I read the expression E=fRT/2 where E is internal energy of ideal gas and f is degrees of freedom, and ##V_{rms} = \sqrt{\frac{3RT}{M}}## Since internal energy for an ideal gas is purely kinetic (according to KTG) I can write 1/2 mv^2 = fRT/2. Now H2 is a diatomic molecule and has 5 degrees of freedom, yet I see the expression ##V_{rms} = \sqrt{\frac{3RT}{M}}## being used for it instead of ##V_{rms} = \sqrt{\frac{5RT}{M}}## What am I missing?

Homework Equations


All related to KTG

The Attempt at a Solution


for conceptual clarity, as mentioned
 

Answers and Replies

  • #2
Chandra Prayaga
Science Advisor
649
148
The extra two degrees of freedom for the diatomic molecule are rotational degrees of freedom. They have nothing to do with the translational motion of the molecule as a whole. For a diatomic molecule, the motion of the molecule "as a whole" is the motion of the center of mass, which has three degrees of freedom The average energy of the gas is RT/2 per degree of freedom per mole, so it is equal to 5RT/2 per mole. The average energy of a molecule is no longer equal to 1/2 mVrms2, but has additional contribution from rotations.

_Goal 1_
Update the stretch of the thread from "I read the expression" through "am I missing?", putting "N2" wherever "H2" appears.
The rows below the thread are unrelated to it.

_Available records_
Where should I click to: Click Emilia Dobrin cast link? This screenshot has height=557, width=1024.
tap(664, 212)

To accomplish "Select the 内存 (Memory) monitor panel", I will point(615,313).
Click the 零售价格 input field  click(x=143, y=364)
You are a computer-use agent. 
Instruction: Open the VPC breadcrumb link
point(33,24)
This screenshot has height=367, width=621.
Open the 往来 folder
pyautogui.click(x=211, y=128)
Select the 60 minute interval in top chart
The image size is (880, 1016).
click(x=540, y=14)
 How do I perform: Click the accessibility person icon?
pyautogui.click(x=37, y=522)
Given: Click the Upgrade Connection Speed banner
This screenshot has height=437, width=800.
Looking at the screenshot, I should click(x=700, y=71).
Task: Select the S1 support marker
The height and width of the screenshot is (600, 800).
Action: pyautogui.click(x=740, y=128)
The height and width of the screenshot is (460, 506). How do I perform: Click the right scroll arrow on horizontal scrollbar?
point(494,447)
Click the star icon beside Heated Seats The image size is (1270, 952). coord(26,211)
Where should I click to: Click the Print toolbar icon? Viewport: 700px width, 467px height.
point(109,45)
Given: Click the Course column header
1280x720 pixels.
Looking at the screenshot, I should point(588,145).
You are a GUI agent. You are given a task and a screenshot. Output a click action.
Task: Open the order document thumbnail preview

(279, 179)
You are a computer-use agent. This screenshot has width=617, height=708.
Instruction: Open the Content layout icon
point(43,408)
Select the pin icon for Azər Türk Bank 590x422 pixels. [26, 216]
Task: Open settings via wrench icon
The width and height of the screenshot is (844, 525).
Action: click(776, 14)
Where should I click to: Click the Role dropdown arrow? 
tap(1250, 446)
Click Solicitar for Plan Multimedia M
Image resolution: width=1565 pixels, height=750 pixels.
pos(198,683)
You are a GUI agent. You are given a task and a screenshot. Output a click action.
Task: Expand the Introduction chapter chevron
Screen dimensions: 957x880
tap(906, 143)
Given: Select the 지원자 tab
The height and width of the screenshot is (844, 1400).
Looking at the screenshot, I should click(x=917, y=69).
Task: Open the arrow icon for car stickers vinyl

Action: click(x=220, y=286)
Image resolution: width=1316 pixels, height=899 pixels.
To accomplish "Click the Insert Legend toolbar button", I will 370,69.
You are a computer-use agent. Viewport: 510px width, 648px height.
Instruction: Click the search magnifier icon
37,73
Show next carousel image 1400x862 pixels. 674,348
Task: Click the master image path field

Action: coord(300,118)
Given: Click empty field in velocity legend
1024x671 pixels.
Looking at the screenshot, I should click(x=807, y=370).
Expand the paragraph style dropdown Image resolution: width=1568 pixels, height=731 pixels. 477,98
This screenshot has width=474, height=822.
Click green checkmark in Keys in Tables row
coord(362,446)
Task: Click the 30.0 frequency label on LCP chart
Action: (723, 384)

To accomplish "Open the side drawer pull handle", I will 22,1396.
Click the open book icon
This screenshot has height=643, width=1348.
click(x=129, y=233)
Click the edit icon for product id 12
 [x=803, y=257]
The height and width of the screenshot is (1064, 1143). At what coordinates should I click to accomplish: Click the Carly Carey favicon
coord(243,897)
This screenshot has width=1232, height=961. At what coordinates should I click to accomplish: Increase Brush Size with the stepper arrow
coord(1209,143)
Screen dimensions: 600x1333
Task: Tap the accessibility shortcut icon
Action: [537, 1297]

_Goal 2_
Collect every line of the rows that contains the string "link".

_Exercise solution 1_
I read the expression E=fRT/2 where E is internal energy of ideal gas and f is degrees of freedom, and ##V_{rms} = \sqrt{\frac{3RT}{M}}## Since internal energy for an ideal gas is purely kinetic (according to KTG) I can write 1/2 mv^2 = fRT/2. Now N2 is a diatomic molecule and has 5 degrees of freedom, yet I see the expression ##V_{rms} = \sqrt{\frac{3RT}{M}}## being used for it instead of ##V_{rms} = \sqrt{\frac{5RT}{M}}## What am I missing?

_Exercise solution 2_
Where should I click to: Click Emilia Dobrin cast link? This screenshot has height=557, width=1024.
Instruction: Open the VPC breadcrumb link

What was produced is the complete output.